Concretamente, al EFF califica esta y otras medidas –como la identificación digital que llegará durante este año en la Unión Europea– como "una vía cada vez más amplia hacia la censura en Internet".
A pesar de esto, Google asegura que los usuarios avanzados podrán seguir instalando aplicaciones no verificadas, con 9 pasos a seguir que no todos los consumidores estarán dispuesto a seguir, además de un plazo de 24 horas para poder usar dicha aplicación.
"Y lo que es peor: este proceso se ejecuta íntegramente a través de los Servicios de Google Play, no del sistema operativo Android", alertan desde Keep Android Open. "Google puede modificarlo, endurecerlo o eliminarlo en cualquier momento, sin necesidad de actualizar el sistema operativo ni de obtener consentimiento alguno".
En este aspecto, la decisión de Google se enfrenta a alguna que otra contradicción, ya que Google Play Protect ya se encarga de analizar malware independientemente de la identidad del desarrollador; por tanto, la consecuencia es que muchos actores maliciosos puedan registrarse sin problema, mientras que disidentes o desarrolladores independientes dejarán de hacerlo.

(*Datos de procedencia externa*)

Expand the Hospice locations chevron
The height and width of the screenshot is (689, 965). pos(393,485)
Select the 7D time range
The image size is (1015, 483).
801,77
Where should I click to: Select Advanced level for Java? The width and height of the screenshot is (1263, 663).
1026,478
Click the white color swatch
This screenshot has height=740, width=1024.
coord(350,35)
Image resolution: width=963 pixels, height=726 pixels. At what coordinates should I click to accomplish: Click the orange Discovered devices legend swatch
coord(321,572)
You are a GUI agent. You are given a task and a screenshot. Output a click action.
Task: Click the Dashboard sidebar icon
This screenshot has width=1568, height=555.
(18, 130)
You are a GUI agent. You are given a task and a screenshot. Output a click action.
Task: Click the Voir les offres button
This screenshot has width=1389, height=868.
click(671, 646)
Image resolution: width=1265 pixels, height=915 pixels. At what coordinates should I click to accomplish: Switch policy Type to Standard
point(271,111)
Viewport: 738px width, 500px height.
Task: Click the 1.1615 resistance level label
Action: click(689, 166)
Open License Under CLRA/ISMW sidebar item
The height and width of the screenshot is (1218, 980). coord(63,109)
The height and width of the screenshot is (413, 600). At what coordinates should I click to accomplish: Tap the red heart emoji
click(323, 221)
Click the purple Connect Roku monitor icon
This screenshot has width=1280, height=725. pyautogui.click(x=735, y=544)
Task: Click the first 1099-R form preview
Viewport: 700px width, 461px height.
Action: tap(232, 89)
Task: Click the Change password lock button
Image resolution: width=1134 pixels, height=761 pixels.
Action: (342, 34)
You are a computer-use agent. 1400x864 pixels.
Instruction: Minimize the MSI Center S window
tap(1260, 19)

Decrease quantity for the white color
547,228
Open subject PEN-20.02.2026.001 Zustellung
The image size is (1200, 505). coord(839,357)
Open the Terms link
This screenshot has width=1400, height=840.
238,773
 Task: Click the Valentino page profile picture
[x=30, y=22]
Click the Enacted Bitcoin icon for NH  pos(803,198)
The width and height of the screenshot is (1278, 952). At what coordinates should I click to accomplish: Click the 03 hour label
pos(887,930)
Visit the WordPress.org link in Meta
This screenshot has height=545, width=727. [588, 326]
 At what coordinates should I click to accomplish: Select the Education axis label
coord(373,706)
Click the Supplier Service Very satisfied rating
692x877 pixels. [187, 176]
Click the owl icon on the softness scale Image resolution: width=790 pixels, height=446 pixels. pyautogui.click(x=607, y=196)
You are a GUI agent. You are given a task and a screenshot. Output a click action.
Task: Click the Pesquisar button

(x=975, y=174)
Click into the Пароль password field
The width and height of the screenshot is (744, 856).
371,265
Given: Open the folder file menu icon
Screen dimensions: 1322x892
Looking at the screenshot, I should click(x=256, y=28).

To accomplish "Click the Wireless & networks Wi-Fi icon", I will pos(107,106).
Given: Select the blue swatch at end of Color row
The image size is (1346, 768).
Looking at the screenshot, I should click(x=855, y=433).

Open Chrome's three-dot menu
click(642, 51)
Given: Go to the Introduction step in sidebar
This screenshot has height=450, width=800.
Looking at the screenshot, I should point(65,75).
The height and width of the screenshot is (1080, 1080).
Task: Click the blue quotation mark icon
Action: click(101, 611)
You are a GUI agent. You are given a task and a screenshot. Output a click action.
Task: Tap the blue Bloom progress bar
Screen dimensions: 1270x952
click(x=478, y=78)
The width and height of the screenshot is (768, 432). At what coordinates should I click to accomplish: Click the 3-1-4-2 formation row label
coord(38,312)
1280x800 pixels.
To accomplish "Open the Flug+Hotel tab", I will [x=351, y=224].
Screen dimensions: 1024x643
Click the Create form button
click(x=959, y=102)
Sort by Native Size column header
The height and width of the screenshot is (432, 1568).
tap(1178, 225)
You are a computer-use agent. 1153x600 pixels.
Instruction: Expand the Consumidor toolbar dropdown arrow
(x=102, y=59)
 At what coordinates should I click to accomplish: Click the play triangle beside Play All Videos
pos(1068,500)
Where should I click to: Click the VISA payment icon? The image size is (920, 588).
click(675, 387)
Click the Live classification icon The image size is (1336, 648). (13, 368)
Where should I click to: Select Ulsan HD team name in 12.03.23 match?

Las organizaciones que componen este proyecto instan a Google a que dé marcha atrás y a que rectifique, y comparan esta situación con la de Apple, a la cual no se puede mirar, debido a que desde el principio su ecosistema es cerrado.
"Apple ha sido un jardín amurallado desde el primer día. La gente eligió Android porque era diferente", aseguran. "Decir 'Apple también lo hace' es una carrera hacia el abismo y un argumento del 'tú también' poco convincente. Y bajo la presión regulatoria (la Ley de Mercados Digitales de la UE), incluso Apple se ve obligada a abrirse. Google, por su parte, va en la dirección opuesta: intenta afianza aún más su posición de guardián".
Google ha puesto en su contra con esto a prácticamente toda la comunidad del mundo del código abierto y el software libre, que ya hacen un llamamiento a los desarrolladores a que no se unan al programa de desarrolladores de Android: "El plan de Google solo funciona si los desarrolladores lo cumplen. No lo hagas".